By Aaron Aroriza, Uganda:
I met Helga with a kid a few days ago. Yes – her kid. And no I had no hand in that. She is married…er cohabiting. You see, I was too slow. And she was quite fast. So she moved on. I too moved on, quite slowly, in the opposite direction. But it's such a small world and evidently quite round too because here we were again, facing each other. Helga was wearing a wide smile, her eyes almost tearing, her hands softly tapping the little angel that lay peacefully on her chest with a rhythm.
I should have let the little angel sleep in peace. But I didn't. And she taught me a little lesson in 'getting what you want.' At first she looked unhappy and uninterested when I woke her up.

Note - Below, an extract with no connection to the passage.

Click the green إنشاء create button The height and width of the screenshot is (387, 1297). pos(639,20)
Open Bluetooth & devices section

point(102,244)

A few minutes later, she began to make some chuckles and a few jigs. It wasn't long before she was climbing and playing me like her toy. She showed interest in my watch, a watch Helga had always told me she liked, and struggled to get it off my hand. 'She has her mother's taste', I remember thinking as I unclasped the watch off my wrist before she could bite me.
A few minutes later, when I tried to get my watch back as I was leaving, she wouldn't have any of it. I tried to reason with her. She still wouldn't have any of it. And she didn't even say a word. She didn't have to say anything. She hasn't learnt to talk yet. But she has already learnt how to take things she likes. And she made me know in no uncertain terms that she liked my watch and was going to take it whether I liked it or not. When I insisted, she screamed and cried and everyone in the café looked at me like I was a child molester. I quit and a few minutes later she was all laughing and puffing like the victor she was. I saw the wry smile on Helga's face and knew that was the last time I was going to see that watch.

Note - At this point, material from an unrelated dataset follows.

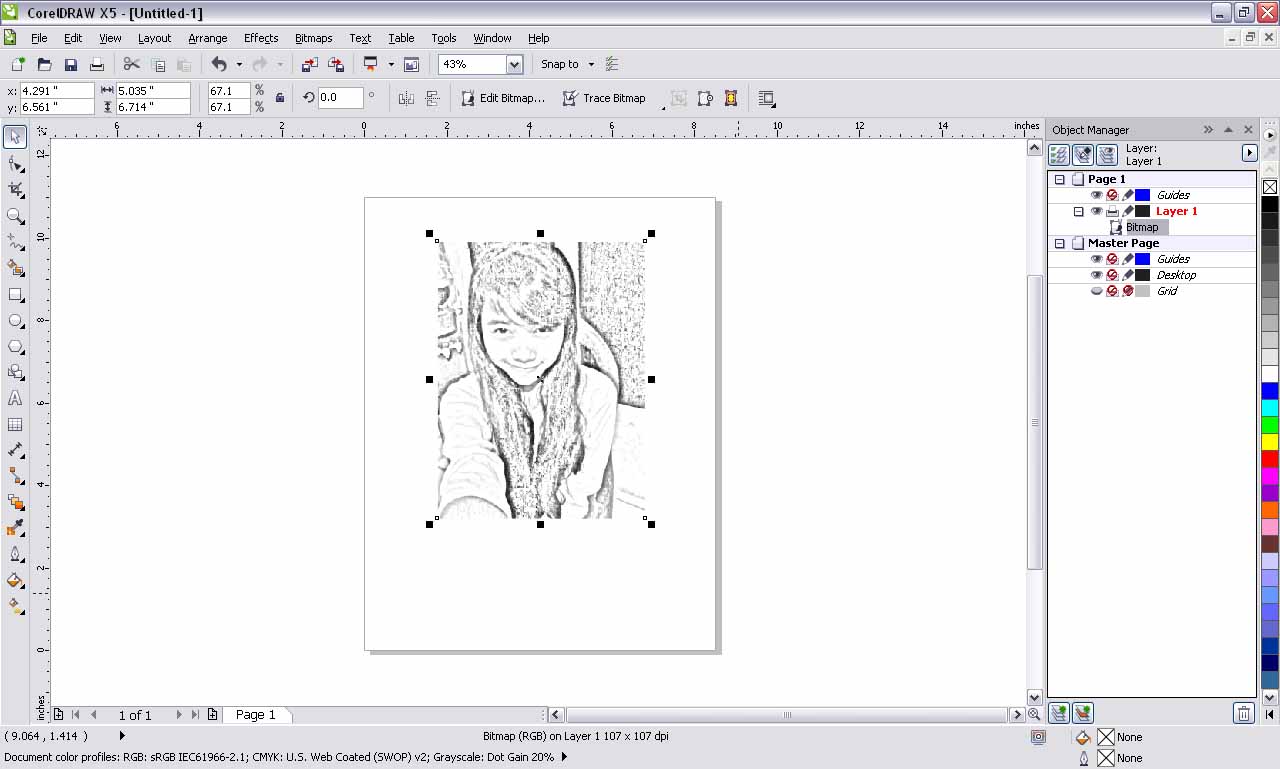Screen dimensions: 1280x769
Task: Select the Rectangle tool
Action: 14,294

It reminded me of the wry expression on a certain super market attendant as she watched a kid grab a chocolate bar. While the mum was still trying to explain that she didn't have money and that chocolates were bad for teeth and general health, the kid just un-wrapped the bar and started munching away. If the mother didn't have the money indeed, this was now the right time for her to figure out where she was going to get it from. But it's this other kid who amused me most. The little guy grabbed a toy and when the mum tried to snatch it, he screamed like hell, made a scene in the super market and then zoomed outside in a feat – with the toy still intact in his little hands. The mum now had two choices; to either run after the little rascal or pay at the counter. And she made the rational choice. The choice her kid had already figured she would make.
You see, kids aren't as irrational as we really think they are. Yes, they are irritating sometimes. But they are far from irrational. They have their ways of forcing us, the adults, into making the kids' premeditated decisions. Helga's little angel won her mother the watch she never had the tactics to take all along. Whether I think of her as an angel or a little rascal now, she didn't let me have my way like Helga always did. Not while she watched.